When we woke up a second time, it was fully sunny, pushing the bugs into the shade, and we sprawled the tent on the sunny rocks to dry while we boiled water for coffee and oatmeal. We re-bandaged my weird bug bite, which was going pink and kind of necrotic looking, doctored Heather’s blisters, and had some more ibuprofen for good measure. Three young people from Madison arrived and chatted with us for a bit on the overlook, as we packed up the now-dry tent and breakfast and the first aid kit and all the rest of it.

Determined to hike as much of the Border Route Trail as possible, we left our food hanging, hid some of the gear in the trees, and set off westward this time, taking water and snacks. This easternmost segment of the trail, it turned out, was no better maintained than the worst sections we’d already encountered. It was swampy and intricately overgrown. There was a very long stretch of wading through waist-high grass, looking for tiny pieces of blue tape on the occasional saplings to mark the way. There was a fair amount of climbing up and over and around fallen trees. The bugs were wretched. The overlooks were so cloaked in trees it was hard to see much. Still, we went in two miles from where we’d camped, had a small snack, and cautious of our water supply, turned and hiked the three miles back to the East Trailhead, fetching the rest of our food and gear en route.

And there we were – hiking into the East Trailhead, festooned in wafting bug spray and body odor, on the seventh day after setting off freshly laundered from the West Trailhead. And so sure – there were ten or so miles of the trail we never saw. But we felt like thru-hikers.

We went back to the river to soak our big bites and lie in the sun, and a couple hours later our beautiful, smiling, so very very clean Niko and Drayton appeared, and they had cold cans of juice and beer and bags of snacks and an air-conditioned car and they hugged us even given the “rancid” comment.
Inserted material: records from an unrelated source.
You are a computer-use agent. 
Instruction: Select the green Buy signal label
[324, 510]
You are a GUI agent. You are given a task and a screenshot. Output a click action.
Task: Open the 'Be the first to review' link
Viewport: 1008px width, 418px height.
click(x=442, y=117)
Medical Post-Script: It took Heather another day or two of rest, little food, and lots of water and icy Gatorade, to feel back to normal, but she got there. My weird bug bite looked more and more necrotic, in a disturbing sort of way, but cleared up about a week later and never revealed its secrets.


Top Tips for Hiking the Border Route Trail:

  1. Do it. I know I didn’t make it sound like a walk in the park, but it’s really insanely beautiful and truly wild, and if you’re up for a challenge, I recommend it wholeheartedly.
  2. Do better than we did at looking up an accurate weather forecast ahead of time. Avoid hiking in temps above 85. 
  3. Download a GPS app on your phone ahead of time, especially for the westernmost 10-20 miles, and bring a really good map. (There is a Border Route Trail offline maps app for both iPhone and Android.)
  4. If hiking in summer, bring enough bottles/hydration bladders to carry at least 3 L of water per person, and bring electrolyte drink powders, the one thing we didn’t bring that we wish we had. We were really happy to have both a gravity filter and a squeeze filter.
  5. Be prepared to find grumpy paddlers who don’t want to share at some of the nicer sites on the water in the BWCA.
  6. The Pine Ridge backpacking site is not great – buggy, no views, very far from water. Avoid. (This is the one we skipped in favor of illegally camping at the portage. Illegally camping at portages is NOT one of my top tips. We were in dangerous heat exhaustion territory, all right?)
  7. Don’t forget your BWCA backpacking permit – you can get it online at http://www.recreation.gov/permits/233396. Unlike paddling permits, there is very little demand for these suckers.
  8. Take Heather with you! She’s the best hiking partner. But just kidding, you can’t, because I don’t think she wants to hike it again. Once was good, all right? Find your own Heather. And bring cocktails.

(Photo Credit: Photos taken by Heather. Aster drawing from the USDA.)